## EXERCISE DATA:
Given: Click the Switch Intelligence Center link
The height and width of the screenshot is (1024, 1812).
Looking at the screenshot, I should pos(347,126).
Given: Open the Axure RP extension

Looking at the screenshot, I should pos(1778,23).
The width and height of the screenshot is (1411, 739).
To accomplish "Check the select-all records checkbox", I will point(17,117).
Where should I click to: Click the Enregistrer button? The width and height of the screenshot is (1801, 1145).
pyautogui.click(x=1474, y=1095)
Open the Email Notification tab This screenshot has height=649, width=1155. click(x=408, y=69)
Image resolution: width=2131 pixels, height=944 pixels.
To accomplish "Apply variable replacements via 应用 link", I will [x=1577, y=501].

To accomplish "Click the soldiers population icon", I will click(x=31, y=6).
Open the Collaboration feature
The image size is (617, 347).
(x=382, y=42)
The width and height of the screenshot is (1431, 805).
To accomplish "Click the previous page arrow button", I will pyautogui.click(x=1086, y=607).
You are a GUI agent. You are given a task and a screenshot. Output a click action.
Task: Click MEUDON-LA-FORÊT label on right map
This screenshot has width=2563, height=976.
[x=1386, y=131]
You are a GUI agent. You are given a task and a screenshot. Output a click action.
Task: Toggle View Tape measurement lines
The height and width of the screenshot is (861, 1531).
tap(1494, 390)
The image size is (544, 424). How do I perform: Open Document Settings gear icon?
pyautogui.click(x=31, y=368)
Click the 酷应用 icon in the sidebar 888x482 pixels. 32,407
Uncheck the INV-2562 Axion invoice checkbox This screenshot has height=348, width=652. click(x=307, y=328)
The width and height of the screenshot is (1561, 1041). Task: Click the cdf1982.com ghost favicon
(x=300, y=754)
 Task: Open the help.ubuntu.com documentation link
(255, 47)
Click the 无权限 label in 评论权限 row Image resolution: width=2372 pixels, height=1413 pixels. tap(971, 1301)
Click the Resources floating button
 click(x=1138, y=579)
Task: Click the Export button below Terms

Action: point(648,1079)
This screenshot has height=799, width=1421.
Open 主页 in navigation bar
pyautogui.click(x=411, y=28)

## REQUIRED ACTION:
The answer is the run of lines that starts at the one containing "Task: Open the" and ends at the last line of the material, reproduced exactly.

## OUTPUT FOR THIS TASK:
 Task: Open the help.ubuntu.com documentation link
(255, 47)
Click the 无权限 label in 评论权限 row Image resolution: width=2372 pixels, height=1413 pixels. tap(971, 1301)
Click the Resources floating button
 click(x=1138, y=579)
Task: Click the Export button below Terms

Action: point(648,1079)
This screenshot has height=799, width=1421.
Open 主页 in navigation bar
pyautogui.click(x=411, y=28)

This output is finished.